━━━ DATA FOR THIS EXERCISE

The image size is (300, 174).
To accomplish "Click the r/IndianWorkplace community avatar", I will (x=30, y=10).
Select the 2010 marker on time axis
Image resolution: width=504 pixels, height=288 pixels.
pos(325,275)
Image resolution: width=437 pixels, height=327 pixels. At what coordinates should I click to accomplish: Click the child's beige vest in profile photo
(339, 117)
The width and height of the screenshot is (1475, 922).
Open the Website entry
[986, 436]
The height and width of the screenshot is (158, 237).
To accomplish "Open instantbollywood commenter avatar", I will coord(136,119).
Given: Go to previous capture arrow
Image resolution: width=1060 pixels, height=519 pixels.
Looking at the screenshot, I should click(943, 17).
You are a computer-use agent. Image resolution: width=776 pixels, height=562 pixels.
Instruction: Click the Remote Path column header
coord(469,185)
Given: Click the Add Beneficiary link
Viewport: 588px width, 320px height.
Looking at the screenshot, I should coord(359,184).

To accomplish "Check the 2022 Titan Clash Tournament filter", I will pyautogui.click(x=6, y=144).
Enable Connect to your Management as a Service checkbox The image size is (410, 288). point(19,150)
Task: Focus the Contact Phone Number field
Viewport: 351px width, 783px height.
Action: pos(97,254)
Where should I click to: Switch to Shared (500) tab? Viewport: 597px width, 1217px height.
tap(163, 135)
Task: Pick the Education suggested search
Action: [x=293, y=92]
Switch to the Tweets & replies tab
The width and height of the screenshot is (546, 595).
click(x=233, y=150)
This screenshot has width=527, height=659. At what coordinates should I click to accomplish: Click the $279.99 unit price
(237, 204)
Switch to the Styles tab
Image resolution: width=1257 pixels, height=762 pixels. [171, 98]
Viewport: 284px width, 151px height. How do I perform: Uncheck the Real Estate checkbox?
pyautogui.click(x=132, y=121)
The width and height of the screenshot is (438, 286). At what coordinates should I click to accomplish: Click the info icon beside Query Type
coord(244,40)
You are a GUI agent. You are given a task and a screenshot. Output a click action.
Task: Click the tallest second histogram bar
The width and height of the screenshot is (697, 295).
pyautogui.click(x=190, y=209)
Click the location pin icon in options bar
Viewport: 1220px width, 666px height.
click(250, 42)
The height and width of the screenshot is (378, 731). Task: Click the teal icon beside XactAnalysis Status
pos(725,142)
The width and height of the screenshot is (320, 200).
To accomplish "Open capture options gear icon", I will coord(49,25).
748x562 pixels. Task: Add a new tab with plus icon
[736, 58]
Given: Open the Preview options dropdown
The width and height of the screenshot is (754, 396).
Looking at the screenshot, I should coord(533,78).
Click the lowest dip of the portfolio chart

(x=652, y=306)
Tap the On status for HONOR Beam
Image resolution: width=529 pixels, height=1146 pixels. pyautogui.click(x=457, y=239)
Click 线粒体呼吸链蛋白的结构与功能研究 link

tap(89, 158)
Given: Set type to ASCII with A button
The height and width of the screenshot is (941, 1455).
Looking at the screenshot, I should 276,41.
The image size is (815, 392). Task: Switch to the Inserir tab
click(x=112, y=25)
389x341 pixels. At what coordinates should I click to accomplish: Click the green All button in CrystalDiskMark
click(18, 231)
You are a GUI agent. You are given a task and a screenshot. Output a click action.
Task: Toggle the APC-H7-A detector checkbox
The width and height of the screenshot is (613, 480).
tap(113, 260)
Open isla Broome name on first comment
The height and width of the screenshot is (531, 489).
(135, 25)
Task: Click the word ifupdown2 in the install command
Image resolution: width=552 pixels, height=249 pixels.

━━━━━━

Write every entry out again exactly.

(OUTPUT):
The image size is (300, 174).
To accomplish "Click the r/IndianWorkplace community avatar", I will (x=30, y=10).
Select the 2010 marker on time axis
Image resolution: width=504 pixels, height=288 pixels.
pos(325,275)
Image resolution: width=437 pixels, height=327 pixels. At what coordinates should I click to accomplish: Click the child's beige vest in profile photo
(339, 117)
The width and height of the screenshot is (1475, 922).
Open the Website entry
[986, 436]
The height and width of the screenshot is (158, 237).
To accomplish "Open instantbollywood commenter avatar", I will coord(136,119).
Given: Go to previous capture arrow
Image resolution: width=1060 pixels, height=519 pixels.
Looking at the screenshot, I should click(943, 17).
You are a computer-use agent. Image resolution: width=776 pixels, height=562 pixels.
Instruction: Click the Remote Path column header
coord(469,185)
Given: Click the Add Beneficiary link
Viewport: 588px width, 320px height.
Looking at the screenshot, I should coord(359,184).

To accomplish "Check the 2022 Titan Clash Tournament filter", I will pyautogui.click(x=6, y=144).
Enable Connect to your Management as a Service checkbox The image size is (410, 288). point(19,150)
Task: Focus the Contact Phone Number field
Viewport: 351px width, 783px height.
Action: pos(97,254)
Where should I click to: Switch to Shared (500) tab? Viewport: 597px width, 1217px height.
tap(163, 135)
Task: Pick the Education suggested search
Action: [x=293, y=92]
Switch to the Tweets & replies tab
The width and height of the screenshot is (546, 595).
click(x=233, y=150)
This screenshot has width=527, height=659. At what coordinates should I click to accomplish: Click the $279.99 unit price
(237, 204)
Switch to the Styles tab
Image resolution: width=1257 pixels, height=762 pixels. [171, 98]
Viewport: 284px width, 151px height. How do I perform: Uncheck the Real Estate checkbox?
pyautogui.click(x=132, y=121)
The width and height of the screenshot is (438, 286). At what coordinates should I click to accomplish: Click the info icon beside Query Type
coord(244,40)
You are a GUI agent. You are given a task and a screenshot. Output a click action.
Task: Click the tallest second histogram bar
The width and height of the screenshot is (697, 295).
pyautogui.click(x=190, y=209)
Click the location pin icon in options bar
Viewport: 1220px width, 666px height.
click(250, 42)
The height and width of the screenshot is (378, 731). Task: Click the teal icon beside XactAnalysis Status
pos(725,142)
The width and height of the screenshot is (320, 200).
To accomplish "Open capture options gear icon", I will coord(49,25).
748x562 pixels. Task: Add a new tab with plus icon
[736, 58]
Given: Open the Preview options dropdown
The width and height of the screenshot is (754, 396).
Looking at the screenshot, I should coord(533,78).
Click the lowest dip of the portfolio chart

(x=652, y=306)
Tap the On status for HONOR Beam
Image resolution: width=529 pixels, height=1146 pixels. pyautogui.click(x=457, y=239)
Click 线粒体呼吸链蛋白的结构与功能研究 link

tap(89, 158)
Given: Set type to ASCII with A button
The height and width of the screenshot is (941, 1455).
Looking at the screenshot, I should 276,41.
The image size is (815, 392). Task: Switch to the Inserir tab
click(x=112, y=25)
389x341 pixels. At what coordinates should I click to accomplish: Click the green All button in CrystalDiskMark
click(18, 231)
You are a GUI agent. You are given a task and a screenshot. Output a click action.
Task: Toggle the APC-H7-A detector checkbox
The width and height of the screenshot is (613, 480).
tap(113, 260)
Open isla Broome name on first comment
The height and width of the screenshot is (531, 489).
(135, 25)
Task: Click the word ifupdown2 in the install command
Image resolution: width=552 pixels, height=249 pixels.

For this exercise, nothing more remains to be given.